## EXERCISE DATA
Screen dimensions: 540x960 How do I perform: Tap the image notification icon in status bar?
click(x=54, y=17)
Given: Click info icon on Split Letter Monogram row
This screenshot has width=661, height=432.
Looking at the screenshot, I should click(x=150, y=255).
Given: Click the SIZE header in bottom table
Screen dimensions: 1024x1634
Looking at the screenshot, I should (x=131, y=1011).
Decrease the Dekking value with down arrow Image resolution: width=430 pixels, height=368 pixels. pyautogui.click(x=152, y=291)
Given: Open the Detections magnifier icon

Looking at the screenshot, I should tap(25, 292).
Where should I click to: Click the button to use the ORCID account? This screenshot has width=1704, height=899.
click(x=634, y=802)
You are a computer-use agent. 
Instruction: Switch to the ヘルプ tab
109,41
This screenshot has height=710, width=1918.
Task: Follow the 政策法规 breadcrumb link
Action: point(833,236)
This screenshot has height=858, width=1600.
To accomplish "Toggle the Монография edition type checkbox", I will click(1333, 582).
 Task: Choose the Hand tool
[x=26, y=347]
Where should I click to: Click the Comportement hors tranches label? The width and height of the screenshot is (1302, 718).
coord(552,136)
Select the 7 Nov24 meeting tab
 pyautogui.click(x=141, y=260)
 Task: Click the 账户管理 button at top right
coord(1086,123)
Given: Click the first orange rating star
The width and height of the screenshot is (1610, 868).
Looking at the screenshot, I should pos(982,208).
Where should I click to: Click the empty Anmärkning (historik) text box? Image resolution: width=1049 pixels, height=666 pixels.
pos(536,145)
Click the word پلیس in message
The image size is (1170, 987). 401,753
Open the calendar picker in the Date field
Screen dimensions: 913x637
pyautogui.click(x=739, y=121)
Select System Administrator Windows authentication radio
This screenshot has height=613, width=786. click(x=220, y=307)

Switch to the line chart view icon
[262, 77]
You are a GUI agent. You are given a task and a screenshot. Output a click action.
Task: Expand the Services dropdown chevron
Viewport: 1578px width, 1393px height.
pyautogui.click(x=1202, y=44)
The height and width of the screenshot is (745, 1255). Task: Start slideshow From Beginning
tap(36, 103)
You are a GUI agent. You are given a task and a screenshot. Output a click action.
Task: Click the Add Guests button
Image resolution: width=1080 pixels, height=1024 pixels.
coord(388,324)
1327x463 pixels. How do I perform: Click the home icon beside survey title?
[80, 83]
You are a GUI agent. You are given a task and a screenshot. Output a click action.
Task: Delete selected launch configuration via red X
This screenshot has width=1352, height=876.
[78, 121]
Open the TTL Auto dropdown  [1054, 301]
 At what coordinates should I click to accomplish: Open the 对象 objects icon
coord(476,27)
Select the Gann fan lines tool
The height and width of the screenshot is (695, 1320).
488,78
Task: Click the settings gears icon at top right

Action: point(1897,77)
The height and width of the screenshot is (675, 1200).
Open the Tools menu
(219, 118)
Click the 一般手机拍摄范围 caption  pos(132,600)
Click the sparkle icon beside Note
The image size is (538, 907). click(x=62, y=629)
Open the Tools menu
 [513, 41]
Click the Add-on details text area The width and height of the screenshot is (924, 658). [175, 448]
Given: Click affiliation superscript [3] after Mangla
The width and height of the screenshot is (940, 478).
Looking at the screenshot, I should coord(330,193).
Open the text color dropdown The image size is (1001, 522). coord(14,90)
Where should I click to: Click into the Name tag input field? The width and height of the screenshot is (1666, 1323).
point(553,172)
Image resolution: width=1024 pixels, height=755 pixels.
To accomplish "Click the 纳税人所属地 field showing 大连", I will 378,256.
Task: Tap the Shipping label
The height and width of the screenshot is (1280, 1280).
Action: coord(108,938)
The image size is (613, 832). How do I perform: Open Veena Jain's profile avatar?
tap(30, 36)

## GOAL OF THE EXERCISE
State how many lines of the listing above include the word "dropdown". Give nothing but the number.

## REPLY
3